TASK GOAL
In the records below, the line with "Where should I click to: Click the Microsoft" opens the range and the line with "Click the Nephrology" closes it; print that range exactly and nothing else.

***** THE DATA

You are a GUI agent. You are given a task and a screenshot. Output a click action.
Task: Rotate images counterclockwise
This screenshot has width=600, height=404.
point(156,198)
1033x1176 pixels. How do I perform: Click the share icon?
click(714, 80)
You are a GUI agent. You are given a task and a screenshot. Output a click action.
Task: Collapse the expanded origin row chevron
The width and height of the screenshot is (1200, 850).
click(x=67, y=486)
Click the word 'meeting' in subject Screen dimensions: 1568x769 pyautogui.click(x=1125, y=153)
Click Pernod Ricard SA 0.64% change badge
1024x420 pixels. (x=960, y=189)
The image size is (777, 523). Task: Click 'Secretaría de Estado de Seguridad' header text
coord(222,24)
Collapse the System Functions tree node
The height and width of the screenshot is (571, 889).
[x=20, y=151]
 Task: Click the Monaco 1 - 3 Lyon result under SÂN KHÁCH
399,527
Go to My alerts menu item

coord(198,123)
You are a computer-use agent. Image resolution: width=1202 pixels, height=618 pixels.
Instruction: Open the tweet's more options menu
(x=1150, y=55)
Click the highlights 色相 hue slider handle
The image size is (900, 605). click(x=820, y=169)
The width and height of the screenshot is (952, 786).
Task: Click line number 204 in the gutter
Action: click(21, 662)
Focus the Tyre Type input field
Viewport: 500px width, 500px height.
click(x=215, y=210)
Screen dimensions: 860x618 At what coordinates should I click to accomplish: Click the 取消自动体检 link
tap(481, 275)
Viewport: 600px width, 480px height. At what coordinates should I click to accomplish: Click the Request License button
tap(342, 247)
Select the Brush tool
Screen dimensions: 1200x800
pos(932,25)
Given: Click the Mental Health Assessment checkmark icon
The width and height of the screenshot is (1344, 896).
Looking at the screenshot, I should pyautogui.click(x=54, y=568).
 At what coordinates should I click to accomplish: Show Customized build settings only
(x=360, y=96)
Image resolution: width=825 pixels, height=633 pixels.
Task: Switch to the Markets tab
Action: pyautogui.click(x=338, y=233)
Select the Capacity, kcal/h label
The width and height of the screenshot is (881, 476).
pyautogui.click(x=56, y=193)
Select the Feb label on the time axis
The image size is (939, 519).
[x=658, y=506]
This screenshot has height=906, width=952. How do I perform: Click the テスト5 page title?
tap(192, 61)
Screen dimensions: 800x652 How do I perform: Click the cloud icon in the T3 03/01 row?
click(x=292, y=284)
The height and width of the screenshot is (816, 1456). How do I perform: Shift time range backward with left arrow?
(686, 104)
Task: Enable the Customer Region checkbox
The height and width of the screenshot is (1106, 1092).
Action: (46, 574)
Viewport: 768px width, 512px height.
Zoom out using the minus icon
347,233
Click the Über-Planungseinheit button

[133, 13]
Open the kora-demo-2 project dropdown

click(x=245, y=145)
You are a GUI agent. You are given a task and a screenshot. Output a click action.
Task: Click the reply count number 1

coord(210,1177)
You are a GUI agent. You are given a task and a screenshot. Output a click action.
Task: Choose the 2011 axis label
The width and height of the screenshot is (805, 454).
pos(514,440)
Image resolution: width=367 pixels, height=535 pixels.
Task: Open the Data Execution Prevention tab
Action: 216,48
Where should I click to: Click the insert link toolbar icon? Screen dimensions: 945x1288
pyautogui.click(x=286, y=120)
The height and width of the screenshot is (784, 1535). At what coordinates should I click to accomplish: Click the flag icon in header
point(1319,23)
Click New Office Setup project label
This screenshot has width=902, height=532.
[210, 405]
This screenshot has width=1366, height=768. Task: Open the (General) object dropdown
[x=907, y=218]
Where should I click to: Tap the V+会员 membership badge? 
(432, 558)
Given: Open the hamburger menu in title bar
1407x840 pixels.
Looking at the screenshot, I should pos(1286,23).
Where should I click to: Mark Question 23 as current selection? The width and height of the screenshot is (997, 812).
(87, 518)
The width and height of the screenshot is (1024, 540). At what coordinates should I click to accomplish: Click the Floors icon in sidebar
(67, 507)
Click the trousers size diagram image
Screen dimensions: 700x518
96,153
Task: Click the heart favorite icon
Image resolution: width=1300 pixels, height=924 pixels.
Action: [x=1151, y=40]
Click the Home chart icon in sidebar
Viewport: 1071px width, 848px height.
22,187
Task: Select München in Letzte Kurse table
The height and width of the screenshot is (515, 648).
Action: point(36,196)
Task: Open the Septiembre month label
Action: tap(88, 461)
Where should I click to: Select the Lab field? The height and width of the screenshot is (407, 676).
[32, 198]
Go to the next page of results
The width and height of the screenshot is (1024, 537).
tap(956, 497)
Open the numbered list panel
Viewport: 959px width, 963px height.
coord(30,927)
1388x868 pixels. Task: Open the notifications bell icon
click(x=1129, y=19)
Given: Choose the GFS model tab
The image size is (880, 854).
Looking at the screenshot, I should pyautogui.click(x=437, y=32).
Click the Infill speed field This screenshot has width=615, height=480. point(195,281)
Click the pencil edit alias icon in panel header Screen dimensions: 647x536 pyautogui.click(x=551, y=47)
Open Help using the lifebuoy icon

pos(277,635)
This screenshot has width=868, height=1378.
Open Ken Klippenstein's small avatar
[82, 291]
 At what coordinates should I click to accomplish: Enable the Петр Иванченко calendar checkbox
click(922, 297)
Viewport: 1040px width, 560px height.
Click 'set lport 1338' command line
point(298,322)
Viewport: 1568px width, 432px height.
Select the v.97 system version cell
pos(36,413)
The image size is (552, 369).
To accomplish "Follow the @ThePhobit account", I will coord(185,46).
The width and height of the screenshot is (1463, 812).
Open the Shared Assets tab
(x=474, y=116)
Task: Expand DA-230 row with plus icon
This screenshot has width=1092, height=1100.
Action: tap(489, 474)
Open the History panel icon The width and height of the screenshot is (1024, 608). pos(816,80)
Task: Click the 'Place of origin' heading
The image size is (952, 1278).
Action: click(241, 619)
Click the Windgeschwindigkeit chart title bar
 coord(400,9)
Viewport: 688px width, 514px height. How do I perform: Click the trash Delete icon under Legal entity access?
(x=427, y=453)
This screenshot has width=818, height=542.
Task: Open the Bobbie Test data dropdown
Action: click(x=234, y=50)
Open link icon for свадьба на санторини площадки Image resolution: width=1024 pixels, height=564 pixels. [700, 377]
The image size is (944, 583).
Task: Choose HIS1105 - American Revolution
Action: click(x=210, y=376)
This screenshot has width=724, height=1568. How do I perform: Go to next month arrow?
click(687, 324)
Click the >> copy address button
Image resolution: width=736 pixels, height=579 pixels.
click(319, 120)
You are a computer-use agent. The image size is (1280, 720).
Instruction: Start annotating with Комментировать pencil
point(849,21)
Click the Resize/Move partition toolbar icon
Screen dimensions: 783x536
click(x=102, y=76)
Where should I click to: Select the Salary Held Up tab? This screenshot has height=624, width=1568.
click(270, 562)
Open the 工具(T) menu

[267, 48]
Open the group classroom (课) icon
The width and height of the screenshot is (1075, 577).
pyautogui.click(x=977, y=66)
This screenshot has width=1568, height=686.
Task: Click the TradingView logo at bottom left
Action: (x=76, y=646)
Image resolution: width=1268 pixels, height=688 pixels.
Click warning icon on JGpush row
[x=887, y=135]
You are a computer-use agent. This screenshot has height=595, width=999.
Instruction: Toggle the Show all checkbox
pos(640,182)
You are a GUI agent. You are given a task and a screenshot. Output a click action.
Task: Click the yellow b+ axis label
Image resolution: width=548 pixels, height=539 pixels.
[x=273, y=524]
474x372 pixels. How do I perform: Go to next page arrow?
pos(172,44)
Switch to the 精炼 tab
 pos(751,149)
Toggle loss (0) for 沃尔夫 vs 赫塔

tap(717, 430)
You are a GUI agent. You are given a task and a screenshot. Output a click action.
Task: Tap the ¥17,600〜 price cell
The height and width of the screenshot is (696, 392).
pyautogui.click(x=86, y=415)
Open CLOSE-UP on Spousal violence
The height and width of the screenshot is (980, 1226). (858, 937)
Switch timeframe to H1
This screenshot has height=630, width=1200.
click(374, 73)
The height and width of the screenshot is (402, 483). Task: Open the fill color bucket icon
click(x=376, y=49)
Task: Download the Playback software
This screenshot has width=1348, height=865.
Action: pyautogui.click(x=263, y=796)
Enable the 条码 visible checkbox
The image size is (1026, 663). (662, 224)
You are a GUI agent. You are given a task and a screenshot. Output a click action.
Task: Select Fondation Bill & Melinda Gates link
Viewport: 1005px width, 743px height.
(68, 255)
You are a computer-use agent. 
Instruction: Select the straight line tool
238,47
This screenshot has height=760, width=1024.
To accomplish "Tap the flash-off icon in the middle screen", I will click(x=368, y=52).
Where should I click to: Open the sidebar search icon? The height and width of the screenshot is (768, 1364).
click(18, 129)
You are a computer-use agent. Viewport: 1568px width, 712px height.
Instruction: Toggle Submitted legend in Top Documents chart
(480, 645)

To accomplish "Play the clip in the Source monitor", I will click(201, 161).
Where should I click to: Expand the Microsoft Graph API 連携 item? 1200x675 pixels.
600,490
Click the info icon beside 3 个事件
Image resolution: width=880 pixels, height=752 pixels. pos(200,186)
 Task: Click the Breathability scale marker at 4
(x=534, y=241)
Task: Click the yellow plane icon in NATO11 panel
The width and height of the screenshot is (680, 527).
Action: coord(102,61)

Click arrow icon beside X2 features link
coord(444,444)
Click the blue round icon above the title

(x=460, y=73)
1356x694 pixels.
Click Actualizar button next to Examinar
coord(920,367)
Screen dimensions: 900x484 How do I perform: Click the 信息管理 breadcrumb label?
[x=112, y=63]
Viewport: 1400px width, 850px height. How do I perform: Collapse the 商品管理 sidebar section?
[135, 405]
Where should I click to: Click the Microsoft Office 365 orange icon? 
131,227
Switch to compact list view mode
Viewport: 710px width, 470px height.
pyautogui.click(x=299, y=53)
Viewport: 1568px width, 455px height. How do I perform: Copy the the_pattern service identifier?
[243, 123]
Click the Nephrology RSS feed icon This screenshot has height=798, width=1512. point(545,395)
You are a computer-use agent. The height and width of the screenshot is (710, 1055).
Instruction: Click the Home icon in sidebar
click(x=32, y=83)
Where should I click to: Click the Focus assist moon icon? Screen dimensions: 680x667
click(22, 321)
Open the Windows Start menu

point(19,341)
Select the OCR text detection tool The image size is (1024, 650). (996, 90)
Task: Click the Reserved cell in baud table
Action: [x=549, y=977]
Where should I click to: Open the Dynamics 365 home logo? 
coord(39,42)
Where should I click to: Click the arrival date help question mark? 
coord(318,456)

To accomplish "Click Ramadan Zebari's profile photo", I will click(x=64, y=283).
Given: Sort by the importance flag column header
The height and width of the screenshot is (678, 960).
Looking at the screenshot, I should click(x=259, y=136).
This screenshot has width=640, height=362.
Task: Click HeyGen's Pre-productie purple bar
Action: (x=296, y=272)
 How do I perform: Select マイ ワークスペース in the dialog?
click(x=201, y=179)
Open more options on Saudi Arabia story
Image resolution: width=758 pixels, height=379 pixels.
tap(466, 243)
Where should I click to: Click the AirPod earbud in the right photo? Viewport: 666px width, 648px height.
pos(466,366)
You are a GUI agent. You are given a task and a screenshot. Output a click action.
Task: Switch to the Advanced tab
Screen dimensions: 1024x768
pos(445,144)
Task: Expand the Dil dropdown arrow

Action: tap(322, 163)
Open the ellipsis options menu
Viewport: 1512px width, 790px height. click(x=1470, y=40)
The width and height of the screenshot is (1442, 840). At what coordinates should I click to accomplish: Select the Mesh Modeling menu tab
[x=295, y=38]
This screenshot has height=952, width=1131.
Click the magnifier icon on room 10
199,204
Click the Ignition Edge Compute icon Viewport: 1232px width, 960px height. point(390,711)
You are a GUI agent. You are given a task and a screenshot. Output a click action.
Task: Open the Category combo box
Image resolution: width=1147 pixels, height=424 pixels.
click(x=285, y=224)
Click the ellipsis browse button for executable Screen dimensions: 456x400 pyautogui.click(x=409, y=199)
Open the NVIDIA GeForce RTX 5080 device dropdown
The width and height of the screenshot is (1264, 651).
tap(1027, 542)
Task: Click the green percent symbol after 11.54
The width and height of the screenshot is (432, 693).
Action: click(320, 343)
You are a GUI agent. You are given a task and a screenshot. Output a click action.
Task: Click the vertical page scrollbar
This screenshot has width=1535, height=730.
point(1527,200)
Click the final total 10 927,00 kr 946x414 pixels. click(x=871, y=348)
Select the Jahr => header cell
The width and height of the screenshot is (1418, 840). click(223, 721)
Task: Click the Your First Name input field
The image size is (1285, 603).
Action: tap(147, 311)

**********

RESPONSE BOX
Where should I click to: Click the Microsoft Office 365 orange icon? 
131,227
Switch to compact list view mode
Viewport: 710px width, 470px height.
pyautogui.click(x=299, y=53)
Viewport: 1568px width, 455px height. How do I perform: Copy the the_pattern service identifier?
[243, 123]
Click the Nephrology RSS feed icon This screenshot has height=798, width=1512. point(545,395)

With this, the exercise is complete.